In a 32-page document entitled "Central Bank Digital Currency", the Federal Reserve Bank of Philadelphia examined the future of the monetary system in connection with digital central bank currencies (CBDCs).
The Federal Reserve Bank of Philadelphia concludes in the paper that the introduction of digital currencies could lead to a fundamental change in the architecture of the financial system.
Federal Reserve Bank of Philadelphia sees central banks as deposit monopolists
The institution sees a risk that so-called "deposit monopolists" could emerge. Among other things, the study has examined the effects that may arise if consumers terminate their current accounts with standard banks and instead hold digital currencies from central banks in the future.
Digital currencies of central banks (CBDC's) are expected to function like normal coins or banknotes, but completely digital. They are expected to be cheaper and more efficient by going all digital, which should put pressure on the dominance of the traditional FIAT infrastructure. There is a risk that the commercial banks will be deprived of their deposits and thus their entire business model. If large parts of the population start to keep their money with the country's central bank, the Fed and other central banks could end up becoming a deposit monopoly.
USA under pressure from digital yuan
Theoretical discussions about digital currencies issued by central banks have been going on for quite some time and were eventually inspired by block chain technology and crypto currencies like Bitcoin. Recently, the Fed has been looking more closely at a digital dollar. In February, Chairman Jerome Powell said that the focus is on feasibility. The intensification has been triggered by significant competitive pressure, fuelled by China's efforts to introduce a national digital currency and by private companies such as Facebook's Libra project. The fear that the US dollar could lose its status as a world reserve currency is a driving force behind the additional emphasis on the issue.
China is about to launch the digital version of the yuan, which could create serious problems for the US banking system and force the US to digitize the dollar as well. This could also become a campaign issue for Donald Trump, now that the trade war with China is flaring up again.

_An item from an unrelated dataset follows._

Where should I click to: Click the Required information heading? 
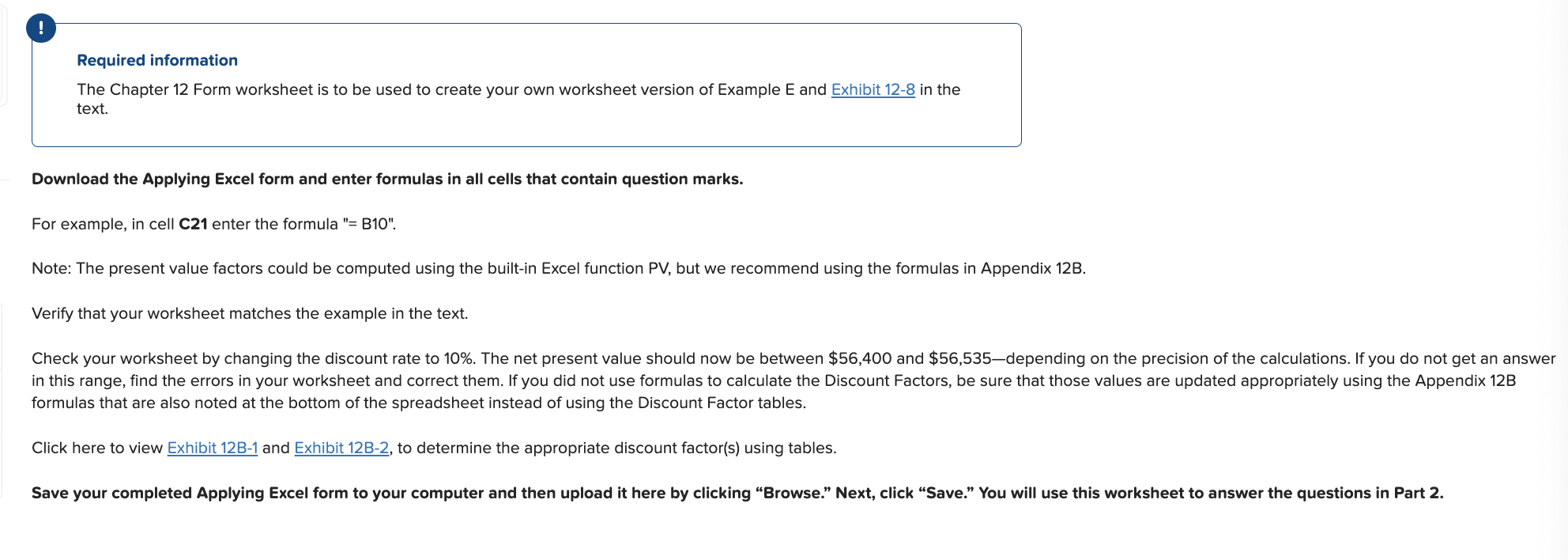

The Financial Times reported last month with the headline "Possibly heading for a world after the dollar", referring to China's digital currency regime. Donald Trump, who last year announced that the dollar is and always will be the world's most dominant currency, is under pressure.

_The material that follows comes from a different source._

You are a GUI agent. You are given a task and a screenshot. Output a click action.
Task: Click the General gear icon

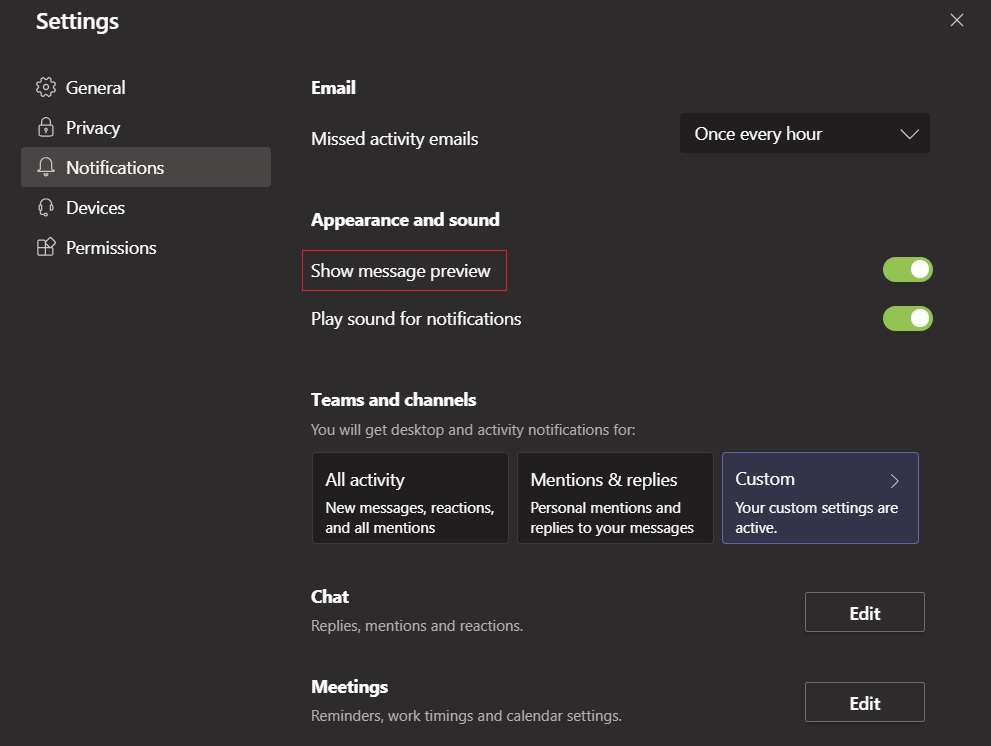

In China, the first tests with a digital yuan have been underway in four cities since the end of April. Other countries such as Norway, Sweden and Japan are also working on digitizing their national currencies.
BIS study shows great interest of central banks in CBDCs
According to a survey by the BIS (Bank for International Settlements), 80% of central banks indicated that they were actively involved in the design of a CBDC. However, 40% of the banks have already skipped the theoretical research of CBDCs and are now in an experimental phase.